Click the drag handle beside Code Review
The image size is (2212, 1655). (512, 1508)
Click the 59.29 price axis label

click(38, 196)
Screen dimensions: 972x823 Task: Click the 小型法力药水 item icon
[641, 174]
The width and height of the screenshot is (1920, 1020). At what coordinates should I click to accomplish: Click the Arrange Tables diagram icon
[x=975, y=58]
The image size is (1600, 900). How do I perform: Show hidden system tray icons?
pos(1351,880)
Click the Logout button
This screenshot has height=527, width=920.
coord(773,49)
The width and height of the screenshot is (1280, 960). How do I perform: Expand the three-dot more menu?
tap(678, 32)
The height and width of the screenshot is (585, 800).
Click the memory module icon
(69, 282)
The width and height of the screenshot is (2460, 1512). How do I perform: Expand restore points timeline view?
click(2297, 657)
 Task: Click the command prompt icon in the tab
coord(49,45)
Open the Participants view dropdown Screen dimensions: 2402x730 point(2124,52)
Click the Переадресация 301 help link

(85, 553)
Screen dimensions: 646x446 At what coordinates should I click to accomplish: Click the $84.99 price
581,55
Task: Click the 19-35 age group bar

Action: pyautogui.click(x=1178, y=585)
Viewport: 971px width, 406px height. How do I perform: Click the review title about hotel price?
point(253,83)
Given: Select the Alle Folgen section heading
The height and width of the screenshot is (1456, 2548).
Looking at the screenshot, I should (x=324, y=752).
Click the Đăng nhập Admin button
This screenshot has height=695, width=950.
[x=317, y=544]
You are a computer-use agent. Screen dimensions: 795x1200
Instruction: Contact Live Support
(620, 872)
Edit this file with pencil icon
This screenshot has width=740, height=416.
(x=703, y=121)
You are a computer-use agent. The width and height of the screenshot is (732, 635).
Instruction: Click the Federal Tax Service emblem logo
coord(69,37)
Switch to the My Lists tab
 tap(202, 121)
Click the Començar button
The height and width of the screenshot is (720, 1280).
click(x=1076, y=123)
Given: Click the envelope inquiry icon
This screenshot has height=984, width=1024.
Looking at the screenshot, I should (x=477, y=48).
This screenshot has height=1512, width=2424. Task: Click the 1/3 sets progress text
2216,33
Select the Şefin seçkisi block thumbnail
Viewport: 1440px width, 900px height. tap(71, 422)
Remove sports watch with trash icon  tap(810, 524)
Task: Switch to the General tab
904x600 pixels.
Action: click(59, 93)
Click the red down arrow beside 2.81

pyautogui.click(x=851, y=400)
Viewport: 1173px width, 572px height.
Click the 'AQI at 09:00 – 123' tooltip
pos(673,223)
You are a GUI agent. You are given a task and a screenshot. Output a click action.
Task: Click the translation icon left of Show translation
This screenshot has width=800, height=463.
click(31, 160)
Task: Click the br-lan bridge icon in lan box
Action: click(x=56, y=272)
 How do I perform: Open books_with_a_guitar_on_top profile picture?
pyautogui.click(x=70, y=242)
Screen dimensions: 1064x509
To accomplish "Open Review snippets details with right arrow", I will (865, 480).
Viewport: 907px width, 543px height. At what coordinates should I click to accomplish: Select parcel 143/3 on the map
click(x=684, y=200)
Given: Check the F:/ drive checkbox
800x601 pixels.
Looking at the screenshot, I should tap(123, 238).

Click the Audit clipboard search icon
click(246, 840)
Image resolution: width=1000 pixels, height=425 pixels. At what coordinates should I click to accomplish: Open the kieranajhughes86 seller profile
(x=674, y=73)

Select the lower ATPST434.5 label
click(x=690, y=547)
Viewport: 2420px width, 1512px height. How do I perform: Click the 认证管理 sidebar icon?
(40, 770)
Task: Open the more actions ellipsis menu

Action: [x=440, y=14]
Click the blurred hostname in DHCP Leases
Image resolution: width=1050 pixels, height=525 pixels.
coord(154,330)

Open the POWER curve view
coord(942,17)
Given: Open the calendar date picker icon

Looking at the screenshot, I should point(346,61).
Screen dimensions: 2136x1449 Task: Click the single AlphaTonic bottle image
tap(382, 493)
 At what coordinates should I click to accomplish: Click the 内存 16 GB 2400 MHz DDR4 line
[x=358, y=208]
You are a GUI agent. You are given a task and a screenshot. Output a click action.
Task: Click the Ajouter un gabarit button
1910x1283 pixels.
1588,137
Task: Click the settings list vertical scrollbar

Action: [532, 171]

■ **WHAT TO WORK ON**
Each record is to be reproduced exactly as it appears.

■ **ANSWER**
Click the drag handle beside Code Review
The image size is (2212, 1655). (512, 1508)
Click the 59.29 price axis label

click(38, 196)
Screen dimensions: 972x823 Task: Click the 小型法力药水 item icon
[641, 174]
The width and height of the screenshot is (1920, 1020). At what coordinates should I click to accomplish: Click the Arrange Tables diagram icon
[x=975, y=58]
The image size is (1600, 900). How do I perform: Show hidden system tray icons?
pos(1351,880)
Click the Logout button
This screenshot has height=527, width=920.
coord(773,49)
The width and height of the screenshot is (1280, 960). How do I perform: Expand the three-dot more menu?
tap(678, 32)
The height and width of the screenshot is (585, 800).
Click the memory module icon
(69, 282)
The width and height of the screenshot is (2460, 1512). How do I perform: Expand restore points timeline view?
click(2297, 657)
 Task: Click the command prompt icon in the tab
coord(49,45)
Open the Participants view dropdown Screen dimensions: 2402x730 point(2124,52)
Click the Переадресация 301 help link

(85, 553)
Screen dimensions: 646x446 At what coordinates should I click to accomplish: Click the $84.99 price
581,55
Task: Click the 19-35 age group bar

Action: pyautogui.click(x=1178, y=585)
Viewport: 971px width, 406px height. How do I perform: Click the review title about hotel price?
point(253,83)
Given: Select the Alle Folgen section heading
The height and width of the screenshot is (1456, 2548).
Looking at the screenshot, I should (x=324, y=752).
Click the Đăng nhập Admin button
This screenshot has height=695, width=950.
[x=317, y=544]
You are a computer-use agent. Screen dimensions: 795x1200
Instruction: Contact Live Support
(620, 872)
Edit this file with pencil icon
This screenshot has width=740, height=416.
(x=703, y=121)
You are a computer-use agent. The width and height of the screenshot is (732, 635).
Instruction: Click the Federal Tax Service emblem logo
coord(69,37)
Switch to the My Lists tab
 tap(202, 121)
Click the Començar button
The height and width of the screenshot is (720, 1280).
click(x=1076, y=123)
Given: Click the envelope inquiry icon
This screenshot has height=984, width=1024.
Looking at the screenshot, I should (x=477, y=48).
This screenshot has height=1512, width=2424. Task: Click the 1/3 sets progress text
2216,33
Select the Şefin seçkisi block thumbnail
Viewport: 1440px width, 900px height. tap(71, 422)
Remove sports watch with trash icon  tap(810, 524)
Task: Switch to the General tab
904x600 pixels.
Action: click(59, 93)
Click the red down arrow beside 2.81

pyautogui.click(x=851, y=400)
Viewport: 1173px width, 572px height.
Click the 'AQI at 09:00 – 123' tooltip
pos(673,223)
You are a GUI agent. You are given a task and a screenshot. Output a click action.
Task: Click the translation icon left of Show translation
This screenshot has width=800, height=463.
click(31, 160)
Task: Click the br-lan bridge icon in lan box
Action: click(x=56, y=272)
 How do I perform: Open books_with_a_guitar_on_top profile picture?
pyautogui.click(x=70, y=242)
Screen dimensions: 1064x509
To accomplish "Open Review snippets details with right arrow", I will (865, 480).
Viewport: 907px width, 543px height. At what coordinates should I click to accomplish: Select parcel 143/3 on the map
click(x=684, y=200)
Given: Check the F:/ drive checkbox
800x601 pixels.
Looking at the screenshot, I should tap(123, 238).

Click the Audit clipboard search icon
click(246, 840)
Image resolution: width=1000 pixels, height=425 pixels. At what coordinates should I click to accomplish: Open the kieranajhughes86 seller profile
(x=674, y=73)

Select the lower ATPST434.5 label
click(x=690, y=547)
Viewport: 2420px width, 1512px height. How do I perform: Click the 认证管理 sidebar icon?
(40, 770)
Task: Open the more actions ellipsis menu

Action: [x=440, y=14]
Click the blurred hostname in DHCP Leases
Image resolution: width=1050 pixels, height=525 pixels.
coord(154,330)

Open the POWER curve view
coord(942,17)
Given: Open the calendar date picker icon

Looking at the screenshot, I should point(346,61).
Screen dimensions: 2136x1449 Task: Click the single AlphaTonic bottle image
tap(382, 493)
 At what coordinates should I click to accomplish: Click the 内存 16 GB 2400 MHz DDR4 line
[x=358, y=208]
You are a GUI agent. You are given a task and a screenshot. Output a click action.
Task: Click the Ajouter un gabarit button
1910x1283 pixels.
1588,137
Task: Click the settings list vertical scrollbar

Action: [532, 171]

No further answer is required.